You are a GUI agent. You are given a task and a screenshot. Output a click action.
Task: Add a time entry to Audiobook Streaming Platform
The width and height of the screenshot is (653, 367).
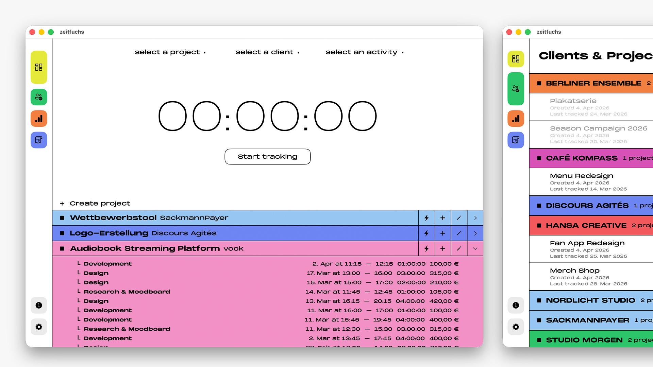[442, 248]
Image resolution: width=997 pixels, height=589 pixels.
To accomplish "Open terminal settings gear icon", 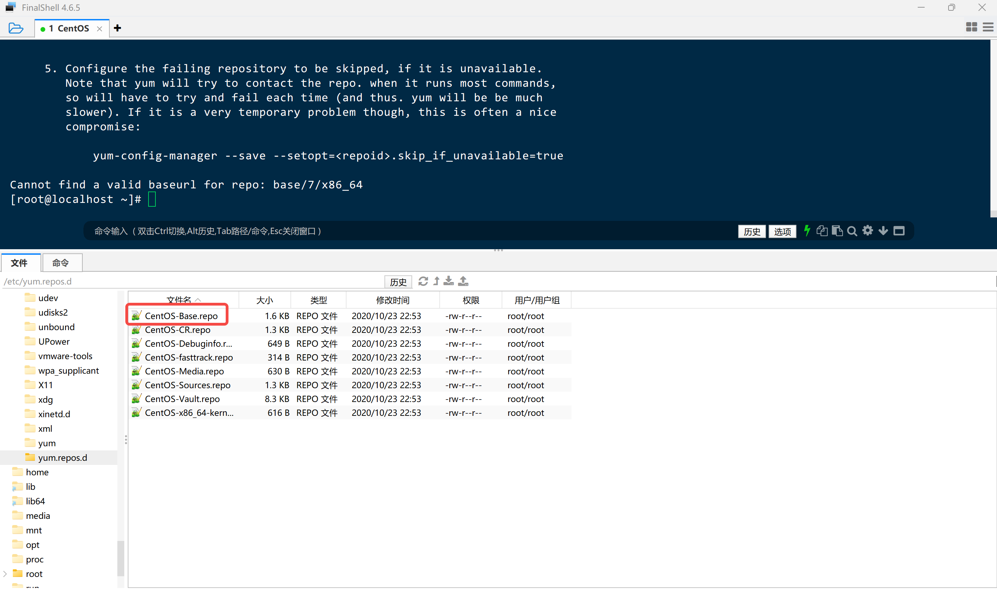I will click(x=867, y=231).
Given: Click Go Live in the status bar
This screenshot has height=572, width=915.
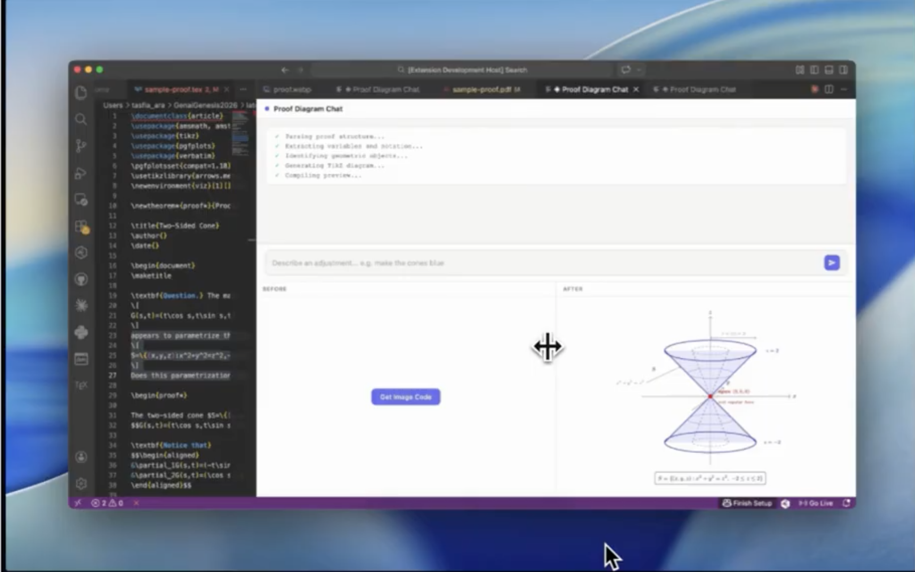Looking at the screenshot, I should pos(816,503).
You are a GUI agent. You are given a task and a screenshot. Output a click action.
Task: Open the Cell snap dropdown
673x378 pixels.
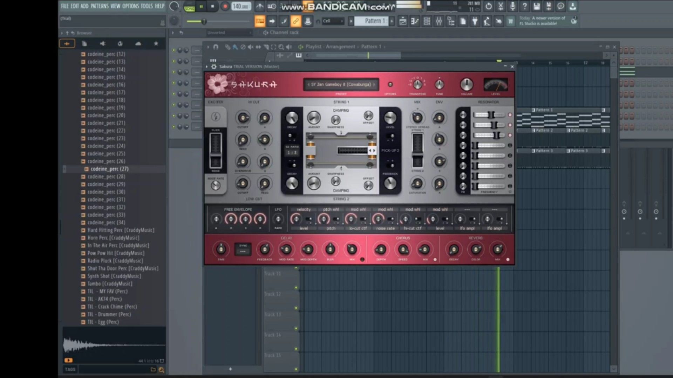[332, 21]
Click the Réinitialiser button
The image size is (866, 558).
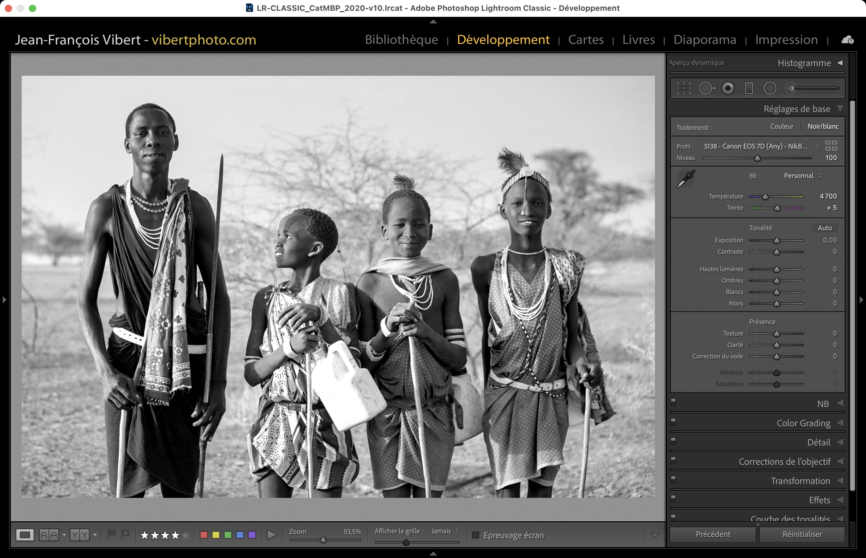[802, 534]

###

- _YOUR INSTRUCTIONS_:
Hand back exactly the lines from the one with "Task: Open the Cell snap dropdown" through the last line of the data above, both ends included, with every picture left out.

- _EXPECTED ANSWER_:
Task: Open the Cell snap dropdown
673x378 pixels.
[332, 21]
Click the Réinitialiser button
The image size is (866, 558).
[802, 534]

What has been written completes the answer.